On 23/02/2007, at 1:44 PM, DP wrote:
I wonder if any egg head here can help me with this question.
One of the limitations of SQL Express 2005, is its limitation to 1
CPU.
http://www.microsoft.com/sql/prodinfo/features/compare-features.mspx
I can't seem to get clarification if this would affect
hyperthreaded Pentium4s, AMD X2 processors or Core Duo/Core 2 Duo
processors.
Can they differentiate between different CPU dies and different CPU
cores ?
Hate to build a new server with a dual core CPU and find SQL is
only using half !
David Pan
Both multi and single core processors have only one interface to
main memory, they all share the same TLB or
Translation Lookaside Buffer. The TLB is the cache that contains
fragments of the page table, for speeding up virtual memory address
translation to physical addresses .
Most motherboards are socket-compatible with both single and
multi-core processors. If your SQL server process is a memory-bound
application then no matter how many
cores you chuck at, it makes no difference to the performance.
Most server applications are written in OO languages, these programs
run on virtual machines that are memory bound and cannot take
advantage of the multicore processors. There is a futuristic
language called Erlang that has an idiom (functional programming)

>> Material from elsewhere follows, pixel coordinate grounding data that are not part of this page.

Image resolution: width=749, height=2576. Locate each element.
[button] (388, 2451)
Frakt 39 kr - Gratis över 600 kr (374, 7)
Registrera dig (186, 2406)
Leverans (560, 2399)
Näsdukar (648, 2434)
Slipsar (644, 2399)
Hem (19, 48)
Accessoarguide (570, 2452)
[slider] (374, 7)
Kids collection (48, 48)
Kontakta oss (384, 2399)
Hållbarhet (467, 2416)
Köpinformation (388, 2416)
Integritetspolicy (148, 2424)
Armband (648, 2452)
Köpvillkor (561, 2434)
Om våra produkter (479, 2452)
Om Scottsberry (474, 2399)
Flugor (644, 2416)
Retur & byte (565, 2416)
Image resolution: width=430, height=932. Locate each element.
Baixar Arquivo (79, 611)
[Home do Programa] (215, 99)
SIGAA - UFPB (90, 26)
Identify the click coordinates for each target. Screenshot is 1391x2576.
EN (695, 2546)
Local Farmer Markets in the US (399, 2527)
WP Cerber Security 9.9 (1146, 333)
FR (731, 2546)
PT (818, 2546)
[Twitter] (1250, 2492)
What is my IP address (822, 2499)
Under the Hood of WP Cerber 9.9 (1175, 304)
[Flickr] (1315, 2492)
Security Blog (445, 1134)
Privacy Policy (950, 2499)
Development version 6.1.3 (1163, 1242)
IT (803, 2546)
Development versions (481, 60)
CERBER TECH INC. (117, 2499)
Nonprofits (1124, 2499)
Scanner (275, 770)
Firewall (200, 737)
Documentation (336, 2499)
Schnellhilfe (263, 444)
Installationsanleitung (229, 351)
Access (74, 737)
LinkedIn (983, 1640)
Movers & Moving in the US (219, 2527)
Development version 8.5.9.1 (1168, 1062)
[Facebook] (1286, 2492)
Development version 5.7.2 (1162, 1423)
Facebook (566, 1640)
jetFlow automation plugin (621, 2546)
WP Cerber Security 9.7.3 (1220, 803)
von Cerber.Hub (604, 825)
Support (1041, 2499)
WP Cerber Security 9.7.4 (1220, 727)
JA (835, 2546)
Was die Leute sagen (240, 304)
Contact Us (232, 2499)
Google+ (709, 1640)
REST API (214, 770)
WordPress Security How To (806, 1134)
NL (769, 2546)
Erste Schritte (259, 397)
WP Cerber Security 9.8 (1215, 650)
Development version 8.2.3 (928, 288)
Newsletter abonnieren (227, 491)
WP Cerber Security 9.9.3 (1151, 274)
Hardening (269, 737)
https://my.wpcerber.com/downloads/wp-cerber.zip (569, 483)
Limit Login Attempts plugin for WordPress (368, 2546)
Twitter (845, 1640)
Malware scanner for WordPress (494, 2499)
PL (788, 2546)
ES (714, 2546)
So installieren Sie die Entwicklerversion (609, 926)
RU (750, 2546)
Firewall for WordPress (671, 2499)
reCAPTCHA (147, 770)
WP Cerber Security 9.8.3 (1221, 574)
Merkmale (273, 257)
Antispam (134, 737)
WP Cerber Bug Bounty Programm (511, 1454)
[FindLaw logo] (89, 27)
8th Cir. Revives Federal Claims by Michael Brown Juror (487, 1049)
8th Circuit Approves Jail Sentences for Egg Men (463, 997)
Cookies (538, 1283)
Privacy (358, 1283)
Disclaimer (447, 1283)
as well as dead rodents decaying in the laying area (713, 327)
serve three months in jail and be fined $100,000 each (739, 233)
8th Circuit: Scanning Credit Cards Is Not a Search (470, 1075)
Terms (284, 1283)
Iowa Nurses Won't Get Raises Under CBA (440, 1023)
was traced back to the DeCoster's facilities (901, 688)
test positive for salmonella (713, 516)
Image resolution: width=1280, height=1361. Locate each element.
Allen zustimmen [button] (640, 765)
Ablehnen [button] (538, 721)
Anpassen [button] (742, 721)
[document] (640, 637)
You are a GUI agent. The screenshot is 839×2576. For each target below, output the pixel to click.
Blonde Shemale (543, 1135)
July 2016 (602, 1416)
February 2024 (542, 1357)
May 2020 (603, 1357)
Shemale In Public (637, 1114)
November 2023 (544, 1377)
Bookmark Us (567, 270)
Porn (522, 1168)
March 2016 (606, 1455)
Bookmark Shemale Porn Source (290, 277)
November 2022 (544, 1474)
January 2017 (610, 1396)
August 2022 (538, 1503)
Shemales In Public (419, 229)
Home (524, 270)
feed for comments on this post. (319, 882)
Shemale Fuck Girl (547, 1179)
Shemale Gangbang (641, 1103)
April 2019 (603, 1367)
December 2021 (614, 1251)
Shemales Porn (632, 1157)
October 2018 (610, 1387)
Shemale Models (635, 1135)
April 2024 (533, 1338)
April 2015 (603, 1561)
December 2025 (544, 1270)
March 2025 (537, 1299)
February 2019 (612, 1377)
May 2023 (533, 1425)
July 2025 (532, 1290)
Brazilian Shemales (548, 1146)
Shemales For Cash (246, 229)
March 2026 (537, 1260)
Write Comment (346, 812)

that handles multi- threading particularly well. The language design
of Erlang mandates that there is No sharing of memory resources.
Each erlang process has its own 'mailbox' and pid for message
sending. For a quad core, with Erlang, you can get up 1.8 times
faster speed compared to a single core. Until we are all running
Erlang, despite the marketing hype, a hyperfast single core is better
than a slower duo if all you care about is running a particular
single memory-bound critical process well.